Campus Kitchens, a food recovery program, has recovered close to 15 thousand pounds of food from the Aramark-run dining halls and other facilities around campus since it’s launch in October 2015.
Four Honors College students founded the University of Houston chapter, wanting to make a lasting difference in the community. One of the four founders, computer science junior Naina Sakruti, is now the head of internal communications. She explained that when she was growing up, her parents had been very strict about not wasting food was always told to finish her plate.
“When I came to college, I noticed a lot of people at Moody (The Fresh Food Company dining hall) wouldn’t finish everything on their plate,” Sakruti said. “It would bug me a little, but I would never do anything about it. I couldn’t tell people to finish their food. I’m not their mom.”
Sakruti found an opportunity with CKUH to help eliminate food waste through the Bonner Leaders Program operated within the Honors College that offers “developmental and educationally meaningful service opportunities for students,” according to their website.
She joined with the other founders to secure grants from several sources, including the Campus Kitchens Project competition, the Resolutions Project Social Venture Challenge at the Clinton Global Initiative University Meeting in Miami and the Center for Student Involvement at UH, according to a press release.
A year later, CKUH launched.
Deborah Okoro, a psychology and pre-nursing sophomore and the head of coordination, said that since CKUH’s launch, they have grown to 20 members, all of which are ServSafe certified.
Rodolfo Yamba, a psychology and liberal studies sophomore and co-head of nutrition for CKUH, said the members recover food from UH’s dining halls Monday through Friday and deliver the meals to New Hope Housing, a single room occupancy provider that serves people who are homeless or at risk of becoming homeless in Houston’s Third Ward.
CKUH delivers to three of New Hope Housing’s various locations, and the organization’s mission is to “provide life-stabilizing, affordable, permanent housing with support services for people who live on very limited incomes.”
“The appeal of New Hope is that it’s not just some place that people go to get meals; it’s not like a soup kitchen,” Okoro said. “The residents live there. It’s low-income housing. It’s kind of supposed to be temporary, but a lot of them have been there for a while. It’s just what they can afford.”
Okoro said the average income for residents at New Hope Housing is around $9,000 a year.
Most of the food that comes from the dining halls is already prepared into a meal, but Sakruti explained that if they receive unprepared ingredients, they will donate them to Star of Hope, another Houston organization that helps homeless.
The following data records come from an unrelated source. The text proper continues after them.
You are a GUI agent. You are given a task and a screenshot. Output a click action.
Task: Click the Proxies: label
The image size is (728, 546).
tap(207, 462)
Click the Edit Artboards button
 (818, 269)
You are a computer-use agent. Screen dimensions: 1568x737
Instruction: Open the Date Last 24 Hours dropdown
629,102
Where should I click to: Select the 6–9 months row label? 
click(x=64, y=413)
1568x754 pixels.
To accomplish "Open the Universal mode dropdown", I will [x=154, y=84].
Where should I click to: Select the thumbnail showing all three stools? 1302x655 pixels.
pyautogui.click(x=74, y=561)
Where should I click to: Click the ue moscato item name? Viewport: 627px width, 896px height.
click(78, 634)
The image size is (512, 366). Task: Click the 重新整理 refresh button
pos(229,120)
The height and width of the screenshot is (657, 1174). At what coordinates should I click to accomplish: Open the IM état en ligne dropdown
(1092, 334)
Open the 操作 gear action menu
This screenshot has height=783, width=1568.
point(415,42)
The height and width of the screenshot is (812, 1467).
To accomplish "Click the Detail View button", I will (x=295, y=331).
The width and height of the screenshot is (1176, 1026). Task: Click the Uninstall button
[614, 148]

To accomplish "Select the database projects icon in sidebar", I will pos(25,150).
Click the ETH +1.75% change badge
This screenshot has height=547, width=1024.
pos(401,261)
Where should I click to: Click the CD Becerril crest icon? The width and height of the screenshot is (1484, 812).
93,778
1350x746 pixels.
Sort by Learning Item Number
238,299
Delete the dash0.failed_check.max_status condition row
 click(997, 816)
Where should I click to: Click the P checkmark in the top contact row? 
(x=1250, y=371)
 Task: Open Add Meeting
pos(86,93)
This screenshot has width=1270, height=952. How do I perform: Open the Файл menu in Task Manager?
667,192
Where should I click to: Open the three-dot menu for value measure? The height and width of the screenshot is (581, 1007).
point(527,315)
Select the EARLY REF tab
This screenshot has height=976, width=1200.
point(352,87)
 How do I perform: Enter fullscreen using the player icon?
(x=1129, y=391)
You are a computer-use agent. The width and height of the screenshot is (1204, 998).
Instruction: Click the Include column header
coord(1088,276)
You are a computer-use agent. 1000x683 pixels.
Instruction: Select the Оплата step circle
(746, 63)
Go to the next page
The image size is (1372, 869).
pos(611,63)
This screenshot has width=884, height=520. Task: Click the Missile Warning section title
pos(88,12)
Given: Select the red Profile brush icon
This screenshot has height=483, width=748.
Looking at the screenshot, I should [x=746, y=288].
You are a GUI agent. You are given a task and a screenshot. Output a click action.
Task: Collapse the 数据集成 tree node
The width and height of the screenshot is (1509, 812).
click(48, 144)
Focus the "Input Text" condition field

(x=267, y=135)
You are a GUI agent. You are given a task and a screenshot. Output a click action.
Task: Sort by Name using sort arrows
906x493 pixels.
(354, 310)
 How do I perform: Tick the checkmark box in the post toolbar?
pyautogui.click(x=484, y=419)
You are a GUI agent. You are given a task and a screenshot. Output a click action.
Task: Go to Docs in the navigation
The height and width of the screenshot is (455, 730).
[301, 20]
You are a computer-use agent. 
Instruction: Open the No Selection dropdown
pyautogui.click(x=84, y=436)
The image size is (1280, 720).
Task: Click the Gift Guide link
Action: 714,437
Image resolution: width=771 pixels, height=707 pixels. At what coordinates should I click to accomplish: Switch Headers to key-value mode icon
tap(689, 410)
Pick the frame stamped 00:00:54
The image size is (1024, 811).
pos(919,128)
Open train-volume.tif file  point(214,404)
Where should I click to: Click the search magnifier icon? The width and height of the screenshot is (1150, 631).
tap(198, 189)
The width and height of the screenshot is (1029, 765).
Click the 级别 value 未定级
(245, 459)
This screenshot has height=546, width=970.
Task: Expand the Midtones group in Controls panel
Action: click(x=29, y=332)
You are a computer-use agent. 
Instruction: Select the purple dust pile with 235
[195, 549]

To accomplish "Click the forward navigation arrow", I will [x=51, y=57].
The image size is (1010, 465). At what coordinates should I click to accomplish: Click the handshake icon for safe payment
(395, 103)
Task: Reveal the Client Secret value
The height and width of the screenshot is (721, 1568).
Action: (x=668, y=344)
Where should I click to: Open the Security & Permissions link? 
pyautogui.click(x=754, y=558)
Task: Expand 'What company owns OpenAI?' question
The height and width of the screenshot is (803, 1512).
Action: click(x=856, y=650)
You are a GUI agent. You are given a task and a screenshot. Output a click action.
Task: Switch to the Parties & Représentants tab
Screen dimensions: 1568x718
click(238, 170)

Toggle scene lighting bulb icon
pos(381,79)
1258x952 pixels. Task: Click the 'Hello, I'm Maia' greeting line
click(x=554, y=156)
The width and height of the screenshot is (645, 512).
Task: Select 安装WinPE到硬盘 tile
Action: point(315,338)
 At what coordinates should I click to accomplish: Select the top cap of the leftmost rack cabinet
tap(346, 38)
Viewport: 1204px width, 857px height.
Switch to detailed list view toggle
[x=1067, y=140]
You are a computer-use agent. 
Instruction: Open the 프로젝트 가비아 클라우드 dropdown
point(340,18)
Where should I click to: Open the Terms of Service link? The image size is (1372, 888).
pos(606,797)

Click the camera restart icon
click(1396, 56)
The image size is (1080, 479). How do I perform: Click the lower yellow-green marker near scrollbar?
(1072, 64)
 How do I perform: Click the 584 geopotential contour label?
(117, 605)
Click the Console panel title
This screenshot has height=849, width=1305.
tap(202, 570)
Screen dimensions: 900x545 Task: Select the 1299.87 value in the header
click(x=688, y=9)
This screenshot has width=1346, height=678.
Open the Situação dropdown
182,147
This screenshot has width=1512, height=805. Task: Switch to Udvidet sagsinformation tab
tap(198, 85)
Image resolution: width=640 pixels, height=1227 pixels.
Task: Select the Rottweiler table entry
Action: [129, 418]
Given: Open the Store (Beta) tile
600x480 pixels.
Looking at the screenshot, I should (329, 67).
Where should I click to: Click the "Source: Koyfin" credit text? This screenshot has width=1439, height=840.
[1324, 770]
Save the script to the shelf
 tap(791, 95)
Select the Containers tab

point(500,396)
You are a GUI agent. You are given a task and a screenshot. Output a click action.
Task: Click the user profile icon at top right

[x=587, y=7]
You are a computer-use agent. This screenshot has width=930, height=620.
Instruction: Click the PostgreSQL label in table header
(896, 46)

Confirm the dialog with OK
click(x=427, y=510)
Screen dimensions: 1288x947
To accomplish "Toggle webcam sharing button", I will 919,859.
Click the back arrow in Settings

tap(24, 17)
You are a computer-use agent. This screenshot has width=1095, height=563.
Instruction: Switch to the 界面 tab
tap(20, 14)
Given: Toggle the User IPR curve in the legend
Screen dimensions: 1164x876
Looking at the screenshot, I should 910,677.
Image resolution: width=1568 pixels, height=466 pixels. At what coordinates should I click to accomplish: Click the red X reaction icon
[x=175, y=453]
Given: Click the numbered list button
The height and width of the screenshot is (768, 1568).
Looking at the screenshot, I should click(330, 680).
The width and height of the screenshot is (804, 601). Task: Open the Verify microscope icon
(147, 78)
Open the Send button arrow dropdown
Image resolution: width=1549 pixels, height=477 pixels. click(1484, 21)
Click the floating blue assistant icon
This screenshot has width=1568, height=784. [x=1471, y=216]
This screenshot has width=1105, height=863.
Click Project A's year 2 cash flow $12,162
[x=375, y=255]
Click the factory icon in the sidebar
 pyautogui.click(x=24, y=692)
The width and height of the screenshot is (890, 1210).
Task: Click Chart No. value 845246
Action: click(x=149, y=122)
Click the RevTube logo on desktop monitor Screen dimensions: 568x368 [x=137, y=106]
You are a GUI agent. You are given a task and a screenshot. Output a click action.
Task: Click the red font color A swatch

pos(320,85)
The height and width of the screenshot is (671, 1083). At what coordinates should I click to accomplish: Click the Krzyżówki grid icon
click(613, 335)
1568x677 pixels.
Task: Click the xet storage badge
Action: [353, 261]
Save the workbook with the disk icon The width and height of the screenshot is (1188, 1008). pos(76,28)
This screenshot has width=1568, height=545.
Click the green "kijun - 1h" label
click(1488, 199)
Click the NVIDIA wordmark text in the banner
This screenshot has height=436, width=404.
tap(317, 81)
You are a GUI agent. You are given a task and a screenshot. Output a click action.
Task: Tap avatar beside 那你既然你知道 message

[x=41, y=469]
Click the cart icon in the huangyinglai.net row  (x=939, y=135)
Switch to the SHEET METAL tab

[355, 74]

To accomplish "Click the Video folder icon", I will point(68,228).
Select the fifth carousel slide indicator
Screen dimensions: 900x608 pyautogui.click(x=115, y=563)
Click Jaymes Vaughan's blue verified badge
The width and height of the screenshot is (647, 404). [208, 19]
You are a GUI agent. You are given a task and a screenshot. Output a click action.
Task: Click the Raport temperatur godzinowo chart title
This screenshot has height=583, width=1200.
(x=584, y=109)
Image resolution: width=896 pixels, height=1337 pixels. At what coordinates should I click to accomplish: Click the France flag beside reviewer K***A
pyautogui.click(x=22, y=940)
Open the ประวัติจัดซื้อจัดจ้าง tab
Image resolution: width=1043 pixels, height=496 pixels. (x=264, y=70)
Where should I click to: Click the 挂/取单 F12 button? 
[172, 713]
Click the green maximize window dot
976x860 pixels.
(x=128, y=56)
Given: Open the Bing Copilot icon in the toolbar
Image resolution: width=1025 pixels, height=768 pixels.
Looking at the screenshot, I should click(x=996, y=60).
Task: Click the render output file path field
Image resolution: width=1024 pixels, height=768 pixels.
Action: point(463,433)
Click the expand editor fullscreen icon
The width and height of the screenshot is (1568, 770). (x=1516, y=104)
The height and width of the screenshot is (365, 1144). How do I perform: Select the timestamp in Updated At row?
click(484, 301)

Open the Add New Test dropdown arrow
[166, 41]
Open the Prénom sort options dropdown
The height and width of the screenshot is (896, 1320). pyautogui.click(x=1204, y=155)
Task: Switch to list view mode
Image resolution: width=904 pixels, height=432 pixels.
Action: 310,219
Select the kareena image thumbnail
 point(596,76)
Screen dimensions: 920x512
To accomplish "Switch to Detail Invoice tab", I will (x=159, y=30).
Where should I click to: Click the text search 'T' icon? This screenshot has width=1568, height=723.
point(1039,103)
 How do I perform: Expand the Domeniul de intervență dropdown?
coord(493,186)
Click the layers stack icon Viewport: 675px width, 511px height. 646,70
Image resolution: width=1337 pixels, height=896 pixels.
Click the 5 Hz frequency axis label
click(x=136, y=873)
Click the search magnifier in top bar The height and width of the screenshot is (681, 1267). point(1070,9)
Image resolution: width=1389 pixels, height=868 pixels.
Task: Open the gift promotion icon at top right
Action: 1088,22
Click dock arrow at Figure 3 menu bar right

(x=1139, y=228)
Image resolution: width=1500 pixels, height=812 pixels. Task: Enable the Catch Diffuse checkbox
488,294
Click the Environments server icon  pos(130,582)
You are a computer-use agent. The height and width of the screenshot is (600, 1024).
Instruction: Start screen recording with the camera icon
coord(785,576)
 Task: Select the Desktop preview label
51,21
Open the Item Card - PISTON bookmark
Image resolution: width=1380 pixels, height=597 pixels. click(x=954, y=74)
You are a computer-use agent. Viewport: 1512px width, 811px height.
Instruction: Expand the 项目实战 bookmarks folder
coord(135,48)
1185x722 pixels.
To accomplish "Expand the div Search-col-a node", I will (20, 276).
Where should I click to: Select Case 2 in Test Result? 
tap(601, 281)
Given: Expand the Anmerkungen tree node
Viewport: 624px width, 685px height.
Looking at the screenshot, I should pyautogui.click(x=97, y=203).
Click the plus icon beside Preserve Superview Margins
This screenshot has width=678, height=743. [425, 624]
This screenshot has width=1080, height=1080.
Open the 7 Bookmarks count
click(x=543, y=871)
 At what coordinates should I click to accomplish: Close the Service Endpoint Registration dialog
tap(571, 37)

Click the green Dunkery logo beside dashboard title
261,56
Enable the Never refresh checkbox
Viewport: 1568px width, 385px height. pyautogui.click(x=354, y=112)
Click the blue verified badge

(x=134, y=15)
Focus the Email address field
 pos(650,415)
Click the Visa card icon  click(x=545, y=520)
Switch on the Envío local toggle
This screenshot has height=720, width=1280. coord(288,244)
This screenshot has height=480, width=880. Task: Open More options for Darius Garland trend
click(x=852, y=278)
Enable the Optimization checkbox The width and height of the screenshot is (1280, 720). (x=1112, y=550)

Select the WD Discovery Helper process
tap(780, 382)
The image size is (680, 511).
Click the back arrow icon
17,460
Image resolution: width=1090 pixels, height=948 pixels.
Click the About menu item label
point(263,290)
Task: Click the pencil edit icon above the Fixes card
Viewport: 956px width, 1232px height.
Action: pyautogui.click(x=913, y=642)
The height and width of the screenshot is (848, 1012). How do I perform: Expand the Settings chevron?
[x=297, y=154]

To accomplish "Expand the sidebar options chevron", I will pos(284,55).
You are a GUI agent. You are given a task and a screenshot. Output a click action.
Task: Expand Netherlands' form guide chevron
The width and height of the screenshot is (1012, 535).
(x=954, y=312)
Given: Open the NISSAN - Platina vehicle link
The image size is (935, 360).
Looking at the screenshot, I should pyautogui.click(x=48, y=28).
A running theme among the executive board members is a desire for lasting impact.
They don’t just want to donate food to people in need — they want to build a relationship with the people they are helping and create an organization that does so even after they have graduated.
“Something that has always been an innate part of our relationship with New Hope Housing is us interacting with the residents,” said Robert Laroche, a biology sophomore and head of data and analytics.
The group also hosts events called Serving Saturday on Saturday afternoons during which they deliver and serve meals to residents.
“While half of us are serving the food, half of us will be out there sitting down with the residents and talking with them, playing card games, doing other things,” Laroche said.
Their media team, headed up by Kevin Singh, a pre-business freshman, began a “Resident of the Week” program, where each week, CKUH interviews a couple of residents on a Serving Saturday and post the stories they hear on their Facebook page bi-weekly.
“Most people are kind of scared of the third ward; they don’t know these people,” said Singh. “If you get their stories on paper (and) their lives on a social media website, it really can bring it out to a lot of people,” Singh said.
CKUH also runs a nutrition workshop for New Hope Housing residents, which allows the group to go beyond serving and interacting with them. It provides the residents with healthy, sustainable recipes for them to cook meals for themselves.
The organization does not collect fees from its members, but raises money through grants and donations. On Friday, they will begin a fundraising effort for a competition run by the national Campus Kitchens Project called Raise the Dough.
“Whoever gets the most gets monetary prizes,” said Nicholas Nguyen, a biochemical and biophysical sciences sophomore and head of finance and fundraising. “If you raise the most money, you get more money. If you get the most donors, that’s also more money.”
He explained that nationals keeps ten percent of what every chapter raises, but they receive the rest.
“One of the things that really called me to it was definitely the opportunity for development — knowing that working on this project, you’d be able to really shape what that project looked like, what this chapter here at the University of Houston looked like, and what it will look like in the future, after we leave,” Laroche said. “You’re not just in a service program, you’re actually developing a project that’s gonna last longer than you’re here.”